WHAT THIS TASK INVOLVES: Recast the lines of the items starting at the one that contains "Screen dimensions: 1288x945" and ending at the end of the items as a JSON list of strings, one string per line, with blank lines left out. Leave the pictures out of the answer.

[Records of locating words and elements]
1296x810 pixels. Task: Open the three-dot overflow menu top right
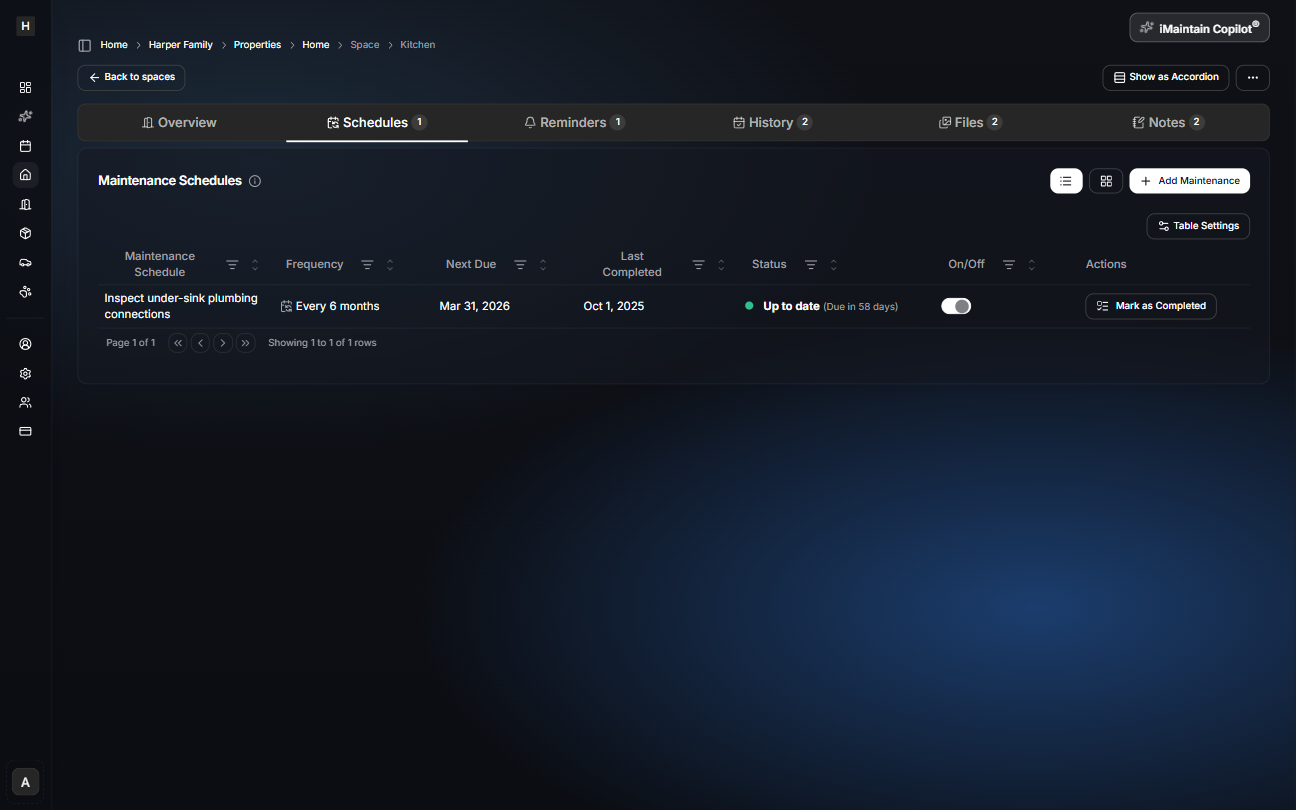1252,77
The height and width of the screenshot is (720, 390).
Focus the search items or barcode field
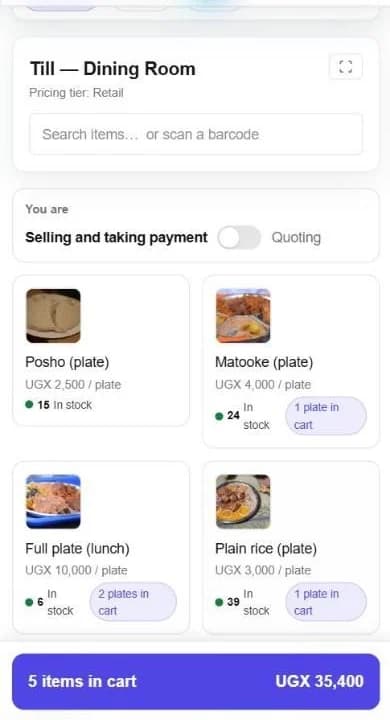196,134
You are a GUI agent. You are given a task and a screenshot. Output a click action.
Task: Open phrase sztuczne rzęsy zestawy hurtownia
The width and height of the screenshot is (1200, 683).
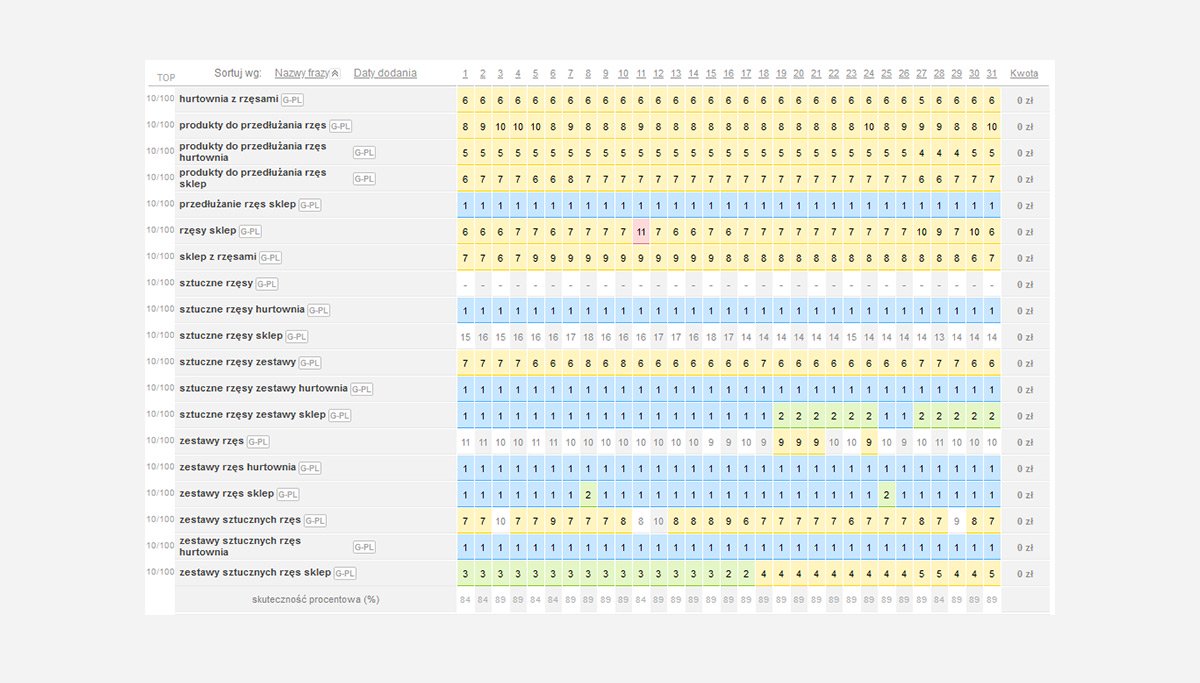click(x=263, y=389)
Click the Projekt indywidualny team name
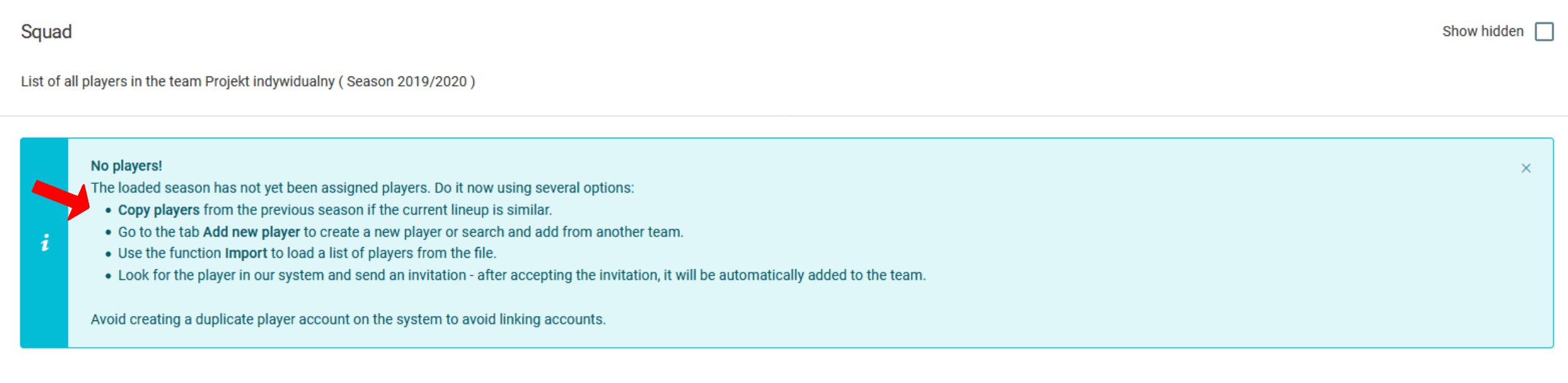Viewport: 1568px width, 383px height. (270, 82)
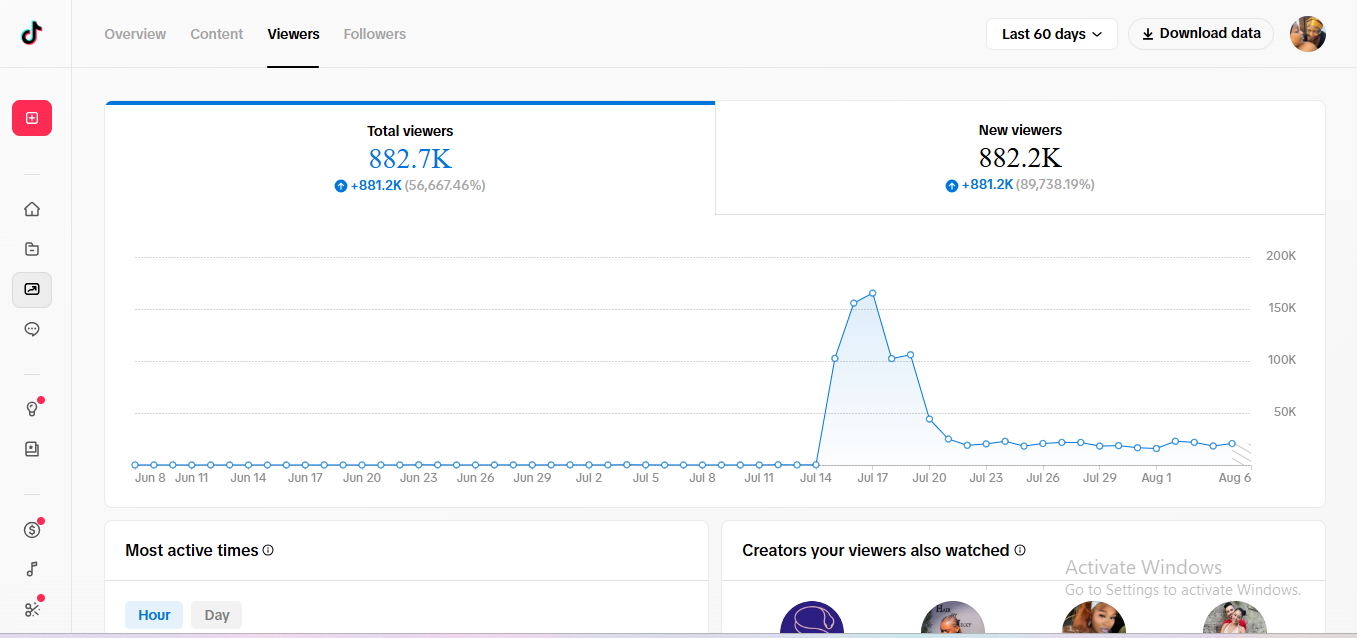The width and height of the screenshot is (1357, 638).
Task: Click the TikTok logo icon
Action: [32, 33]
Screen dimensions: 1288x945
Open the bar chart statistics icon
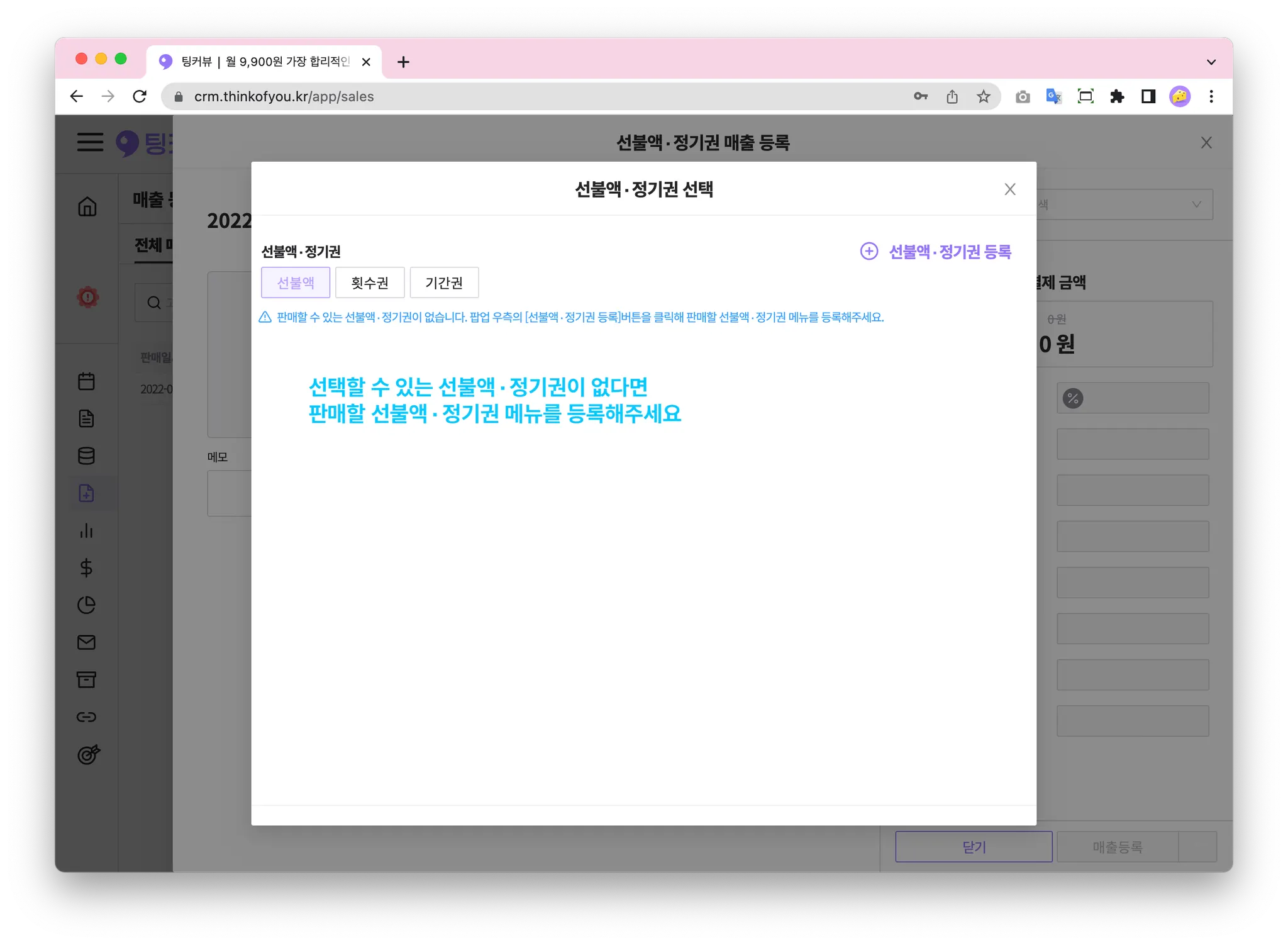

EXPECTED ANSWER:
[
  "Screen dimensions: 1288x945",
  "Open the bar chart statistics icon"
]